━━━ Records provided

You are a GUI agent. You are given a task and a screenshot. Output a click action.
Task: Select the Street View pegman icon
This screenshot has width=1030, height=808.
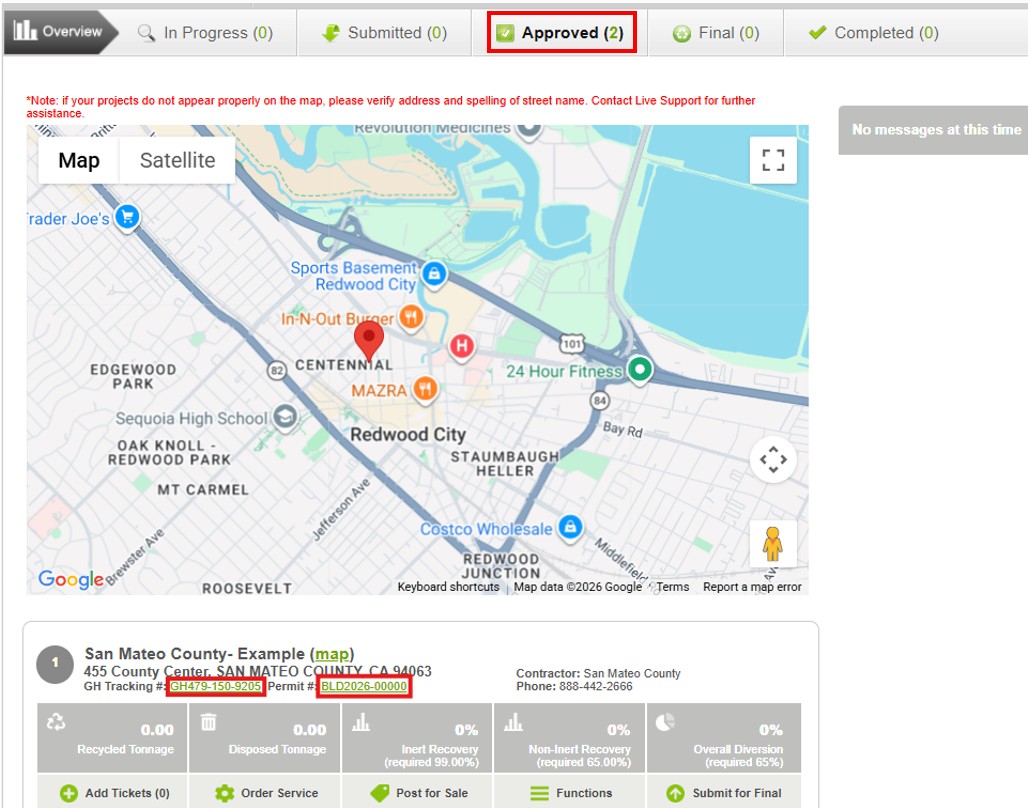(x=772, y=544)

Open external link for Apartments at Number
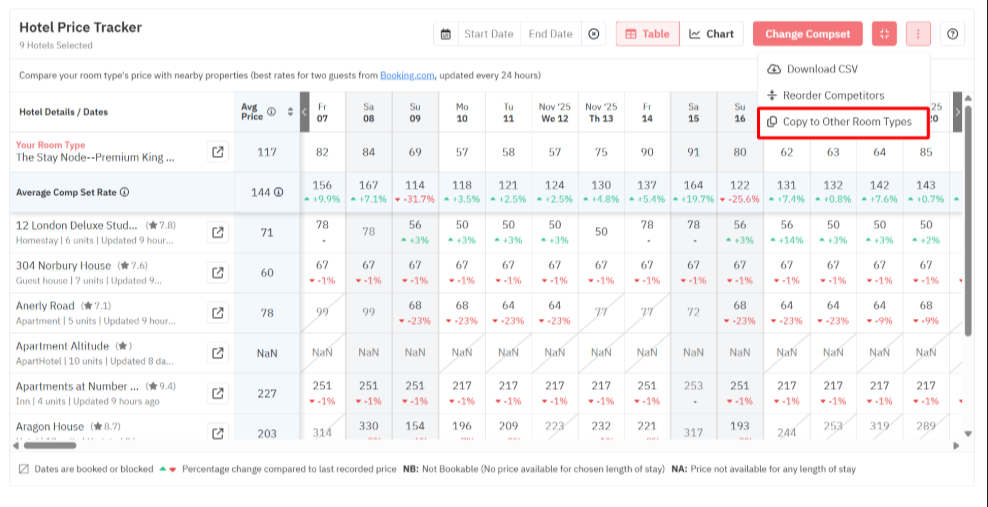point(217,393)
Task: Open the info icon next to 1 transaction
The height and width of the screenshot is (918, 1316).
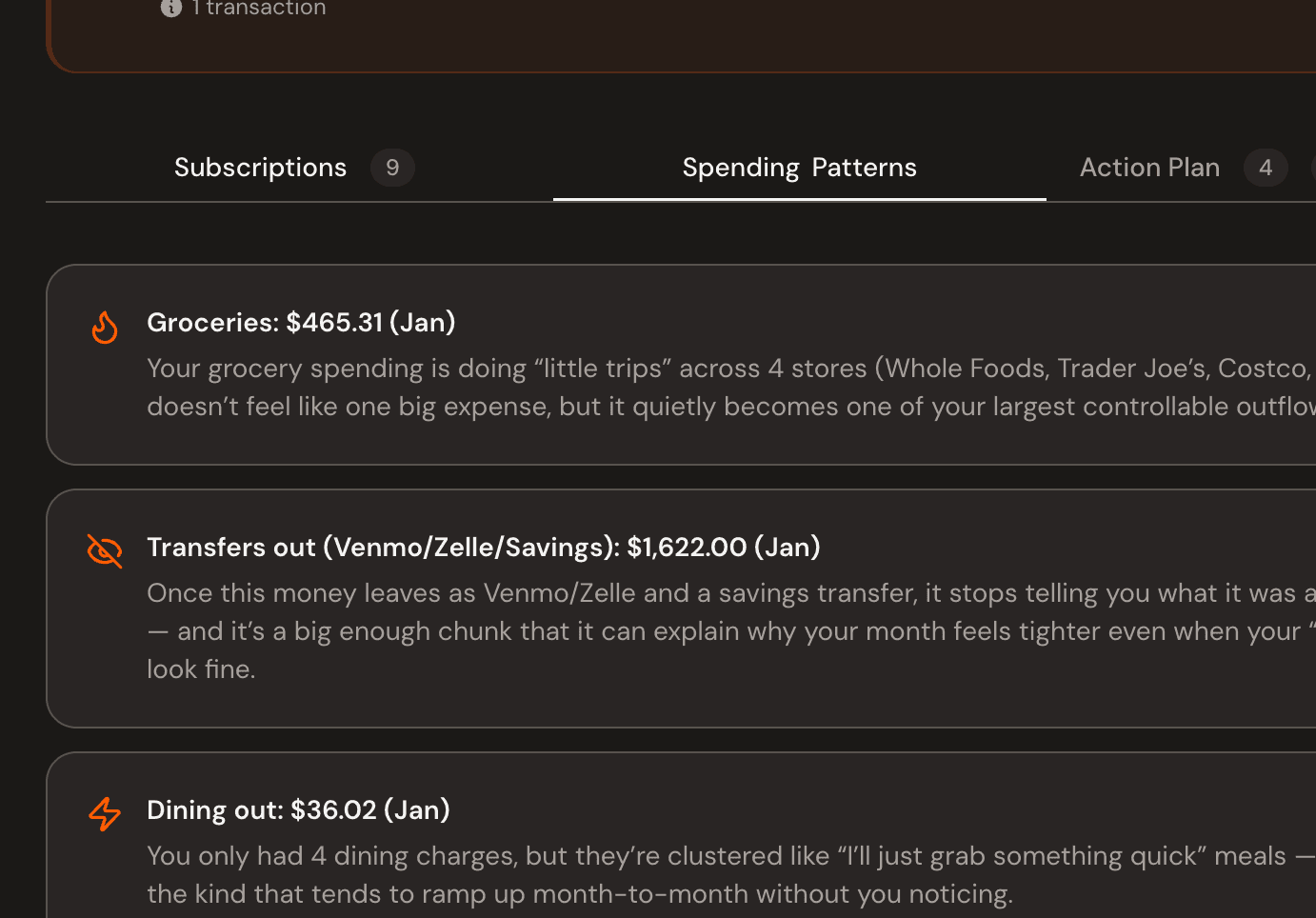Action: [x=170, y=9]
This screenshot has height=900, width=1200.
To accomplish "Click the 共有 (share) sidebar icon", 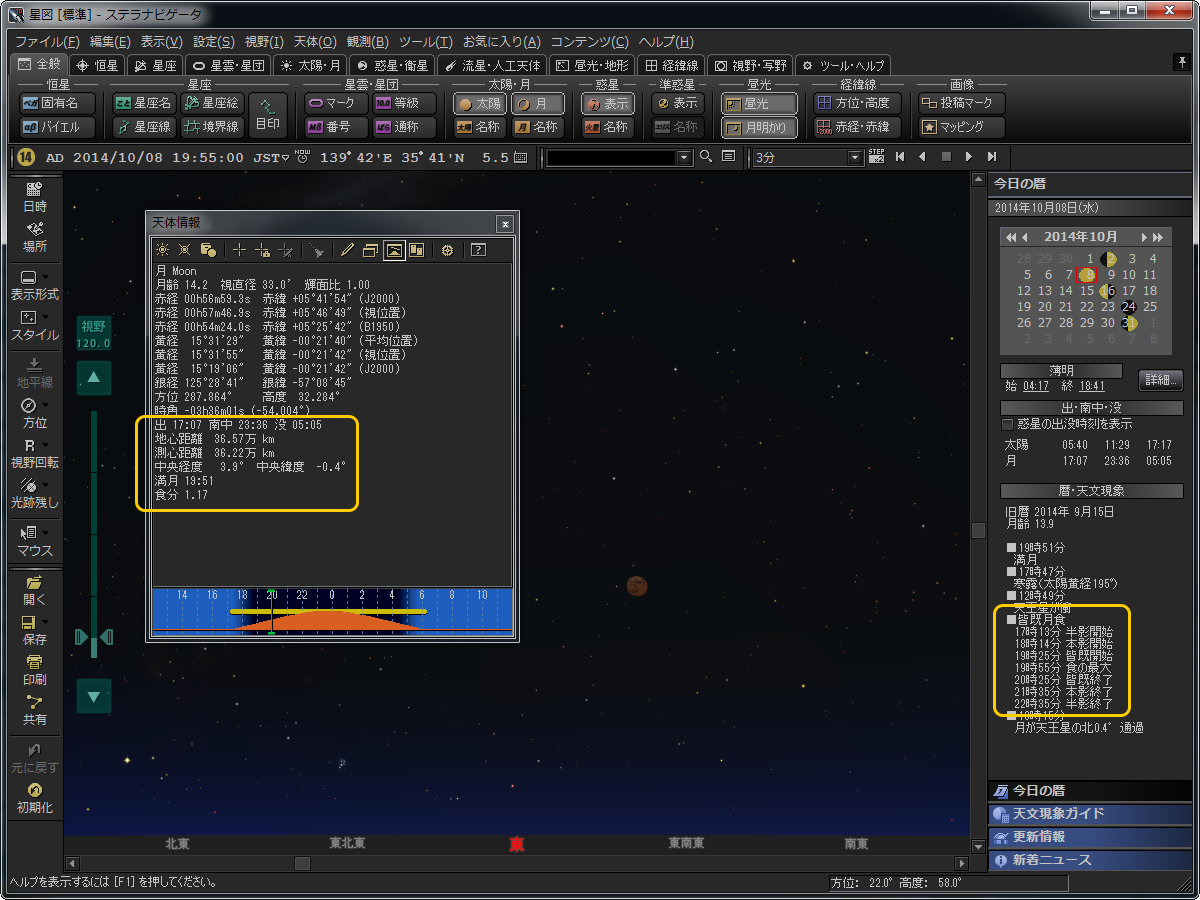I will (x=34, y=709).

━━━━━━

What is needed is an exact copy of only the lines above from the one with "Open external link for Apartments at Number" to the one with "This screenshot has height=900, width=1200.", both kept, with every picture left out.

* [Answer for this exercise]:
Open external link for Apartments at Number
point(217,393)
Task: Open the info icon next to 1 transaction
The height and width of the screenshot is (918, 1316).
Action: [x=170, y=9]
This screenshot has height=900, width=1200.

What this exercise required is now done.